Though not listed as an anniversary program, Tai Kwun's Spotlight series of theater, dance and cross-disciplinary shows that ran from April to May was a celebration of the site's potential as a nontraditional performance space.

Since When, for example, was spread out across five venues: the Prison Yard, Laundry Steps, a sitting-out area with a multitude of large potted plants, the JC Cube theater, and three flights of stairs leading to it. Chow Yiu-fai, who co-created the experience with composer Joyce Tang and also wrote the lyrics, stood at the top of the steps in his pajamas, next to a blue taxi, handing out "receipts for the things they have lost" to the audience on their way in. The plants hid a sound installation, playing recordings of sounds likely to disappear in the next 20 years, collected by Chow's students. The young choir of the Hong Kong New Music Ensemble blended in with the audience as they performed the prologue standing at different levels around the stairwell.

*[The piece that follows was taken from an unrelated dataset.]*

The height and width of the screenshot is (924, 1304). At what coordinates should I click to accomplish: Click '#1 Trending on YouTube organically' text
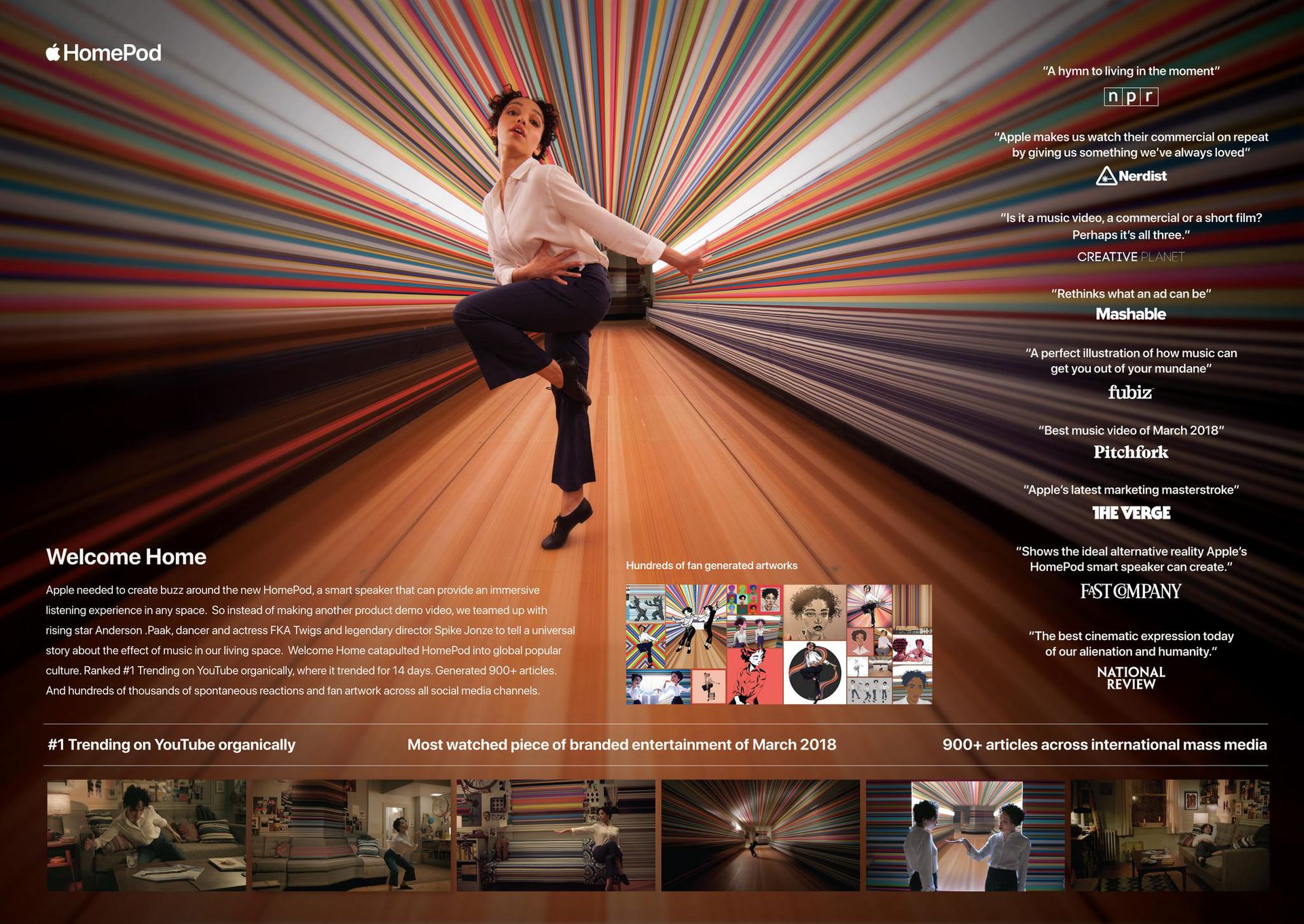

Since When, a multidisciplinary, multivenue show, starts with co-creator and lyricist Chow Yiu-fai handing out "receipts for the things they have lost" to audience members. (PHOTO PROVIDED TO CHINA DAILY)

Chow says that one of the challenges of putting on a multi-location show is ensuring that the audience picks up on cues regarding where to go and when; pulling off a seamless "transition from a relatively quotidian outdoor setup to a more fantastical, opaque and dramatic one inside the theater" being another.

Spotlight also featured Butterfly Island, whose eight performers were scattered across the Prison Yard, doing their own acts, simultaneously, in their designated booths. Next, they wrapped themselves in shiny, black-plastic sheets, and started crawling across the yard. He Qiwo, aka Er Gao, who wrote and directed the piece, says the crawling performers represent the waves of the sea.